(RECORDS Opens)

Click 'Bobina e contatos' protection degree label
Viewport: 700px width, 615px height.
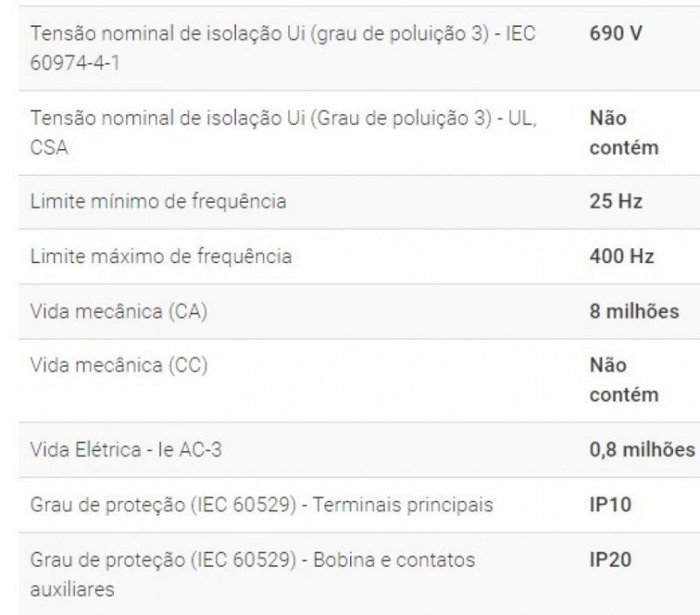coord(252,559)
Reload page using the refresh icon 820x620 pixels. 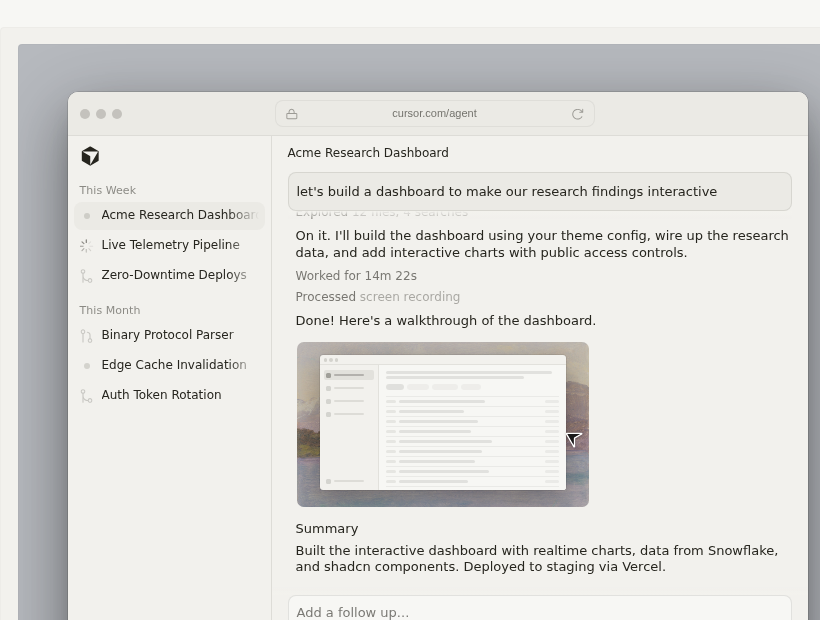tap(577, 114)
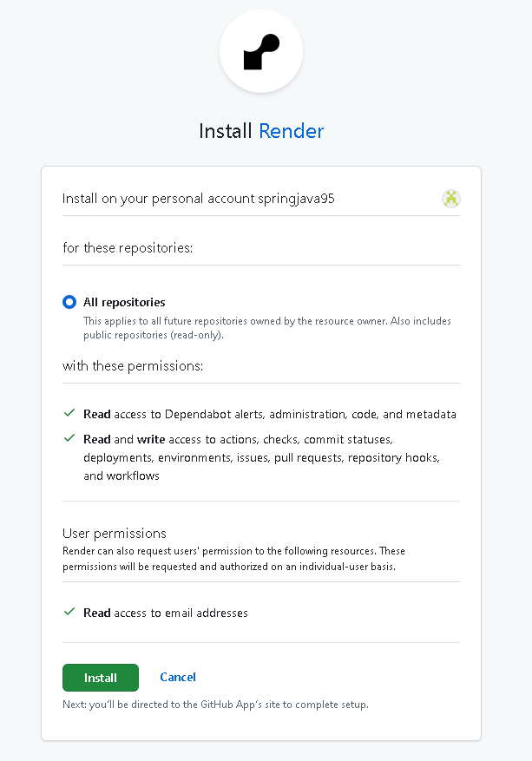Click the Read access to Dependabot alerts line

coord(270,414)
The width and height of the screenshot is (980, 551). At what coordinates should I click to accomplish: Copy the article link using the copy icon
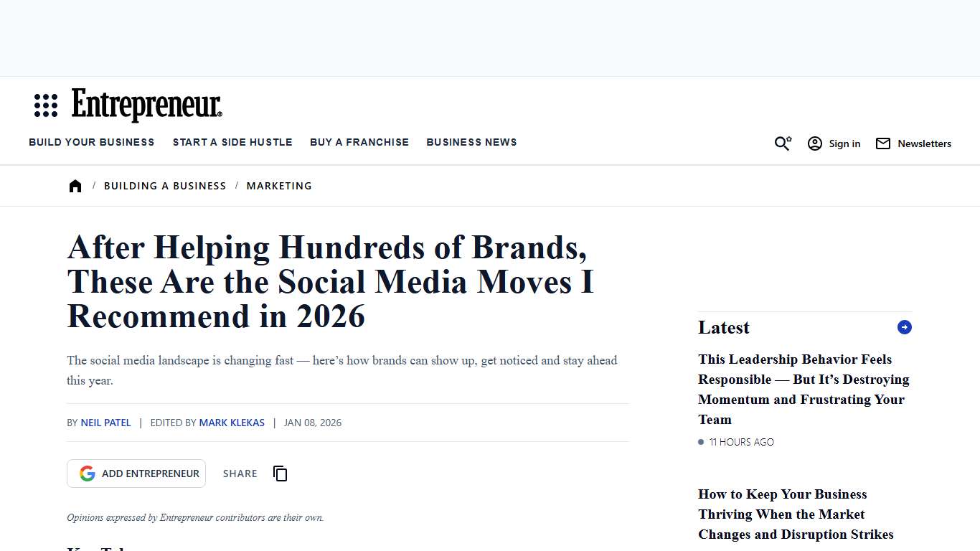point(280,474)
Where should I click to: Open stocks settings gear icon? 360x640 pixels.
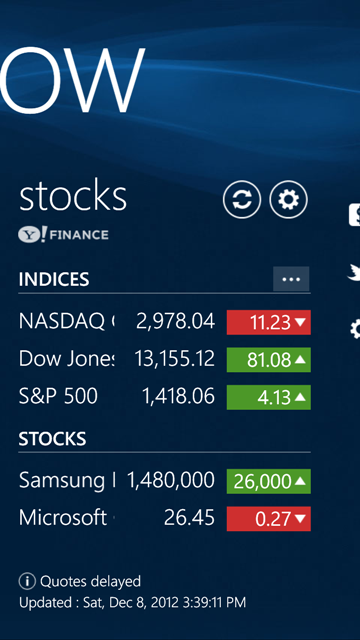coord(289,200)
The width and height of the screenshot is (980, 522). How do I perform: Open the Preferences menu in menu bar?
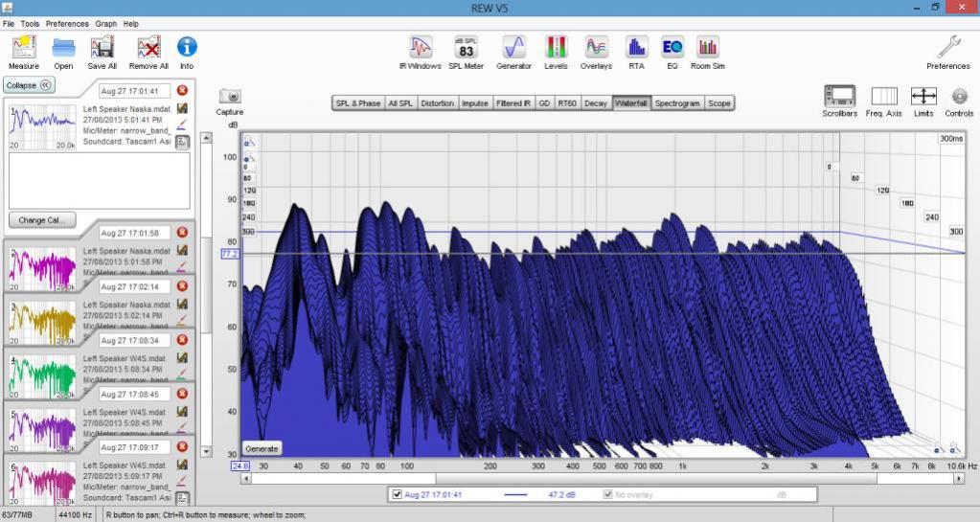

(RECORDS Closes)

WORK ITEM ▸ Nothing but the lines from the one holding "Where should I" to the end of the entries above should be echoed, exactly and with both ends included; omit the pictures.

EXERCISE RESULT ▸
Where should I click to: Open stocks settings gear icon? 360x640 pixels.
coord(289,200)
The width and height of the screenshot is (980, 522). How do I perform: Open the Preferences menu in menu bar?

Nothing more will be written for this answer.